Currently, I work in stealth mode.
My passion lies in exploring the boundaries of AI models with human-like visual & linguistic (and/or emotional) capabilities.
My area of focus is on designing deep learning models for multi-modal data. Specifically, my typical methods use natural language to emphasize semantic differences or the emotional characteristics of depicted objects in visual data.
I recently spent a great year being a Research Scientist working for the Creative Vision team of Snap Research.
I received my Ph.D. degree from the Department of Computer Science Department of Stanford University for my work done with the Geometric Computing Lab under the supervision of Leo Guibas.

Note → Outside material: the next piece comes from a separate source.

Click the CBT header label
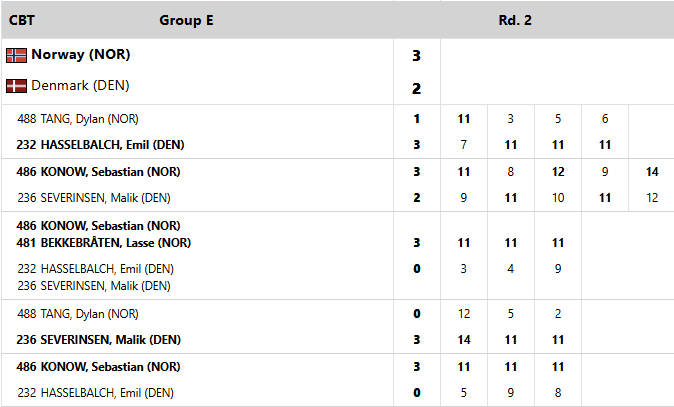This screenshot has width=674, height=407. pos(21,20)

In the past, I interned at the Facebook AI Research Lab in Menlo Park and, before that, at Autodesk Research in San Francisco. A few years back, I was a research assistant in the Haussler Lab at UCSC and an Erasmus scholar at the Max Planck Institute for Intelligent Systems in Tüebingen, DE.
On weekends, depending on availability, I voluntarily host office hours for students (especially underrepresented groups and junior students) who want to get into or dive deeper into the fields of Machine Learning, Computer Vision, or NLP. Each slot is 20-minutes long. If you want to schedule a meeting, please fill out this questionnaire.
October 2022: A big milestone in my "quest" of developing more emotionally aware, and human-centric AI is achieved. Affection is now on arXiv.
April 2022: Dance2Music-GAN, a practical adversarial multi-modal framework that generates complex musical samples conditioned on dance videos, will appear at ECCV-2022.
March 2022: Our second workshop at the intersection of 3D scenes and natural language for common objects (L3DS), will be part of the ECCV-2022 workshop series. We are looking forward to a happy reunion and passionate, productive discussions.
March 2022: NeROIC, a novel object acquisition framework which exploits and extends radiance fields to capture high-quality 3D objects from online image collections, will appear at SIGGRAPH-2022.
March 2022: PartGlot, which opens the door for the automatic recognition and localization of shape-parts via referential language alone, will appear with an oral presentation in CVPR-2022.
November 2021: Gave a talk describing recent trends on Affective Deep Learning at Stanford's STATS 281 Statistical Analysis of Fine Art.
October 2021: I am excited to start my new role as a Research Scientist for the Creative Vision of SNAP Research.
May 2021: The content of our CVPR-21 workshop L3DS concerning language and 3D scenes has been finalized! Among others, we will host a benchmark challenge for ReferIt3D: (here).
March 2021: ArtEmis keeps growing. Now it is featured in Forbes Science.
March 2021: I successfully defended my Ph.D. Thesis titled "Learning to Generate and Differentiate 3D Objects Using Geometry & Language".
March 2021: I will give a lightning talk on "Art and AI" during HAI’s Intelligence Augmentation: AI Empowering People to Solve Global Challenges.
March 2021: Our work ArtEmis: Affective Language for Visual Art is provisionally accepted as an Oral presentation in CVPR-2021.
February 2021: Our recent arXiv report (ArtEmis) attracted some media attention: New Scientist, HAI, MarkTechPost, KCBS-Radio (want to hear me talk about it? check the short interview below):
February 2021: I will co-organize the 1st Workshop on Language for 3D Scenes in CVPR 2021. We hope to spark new interest in this emerging area!
February 2021: I am initiating this "News" section. My intention is to give the gist of my (primarily) professional updates to visitors.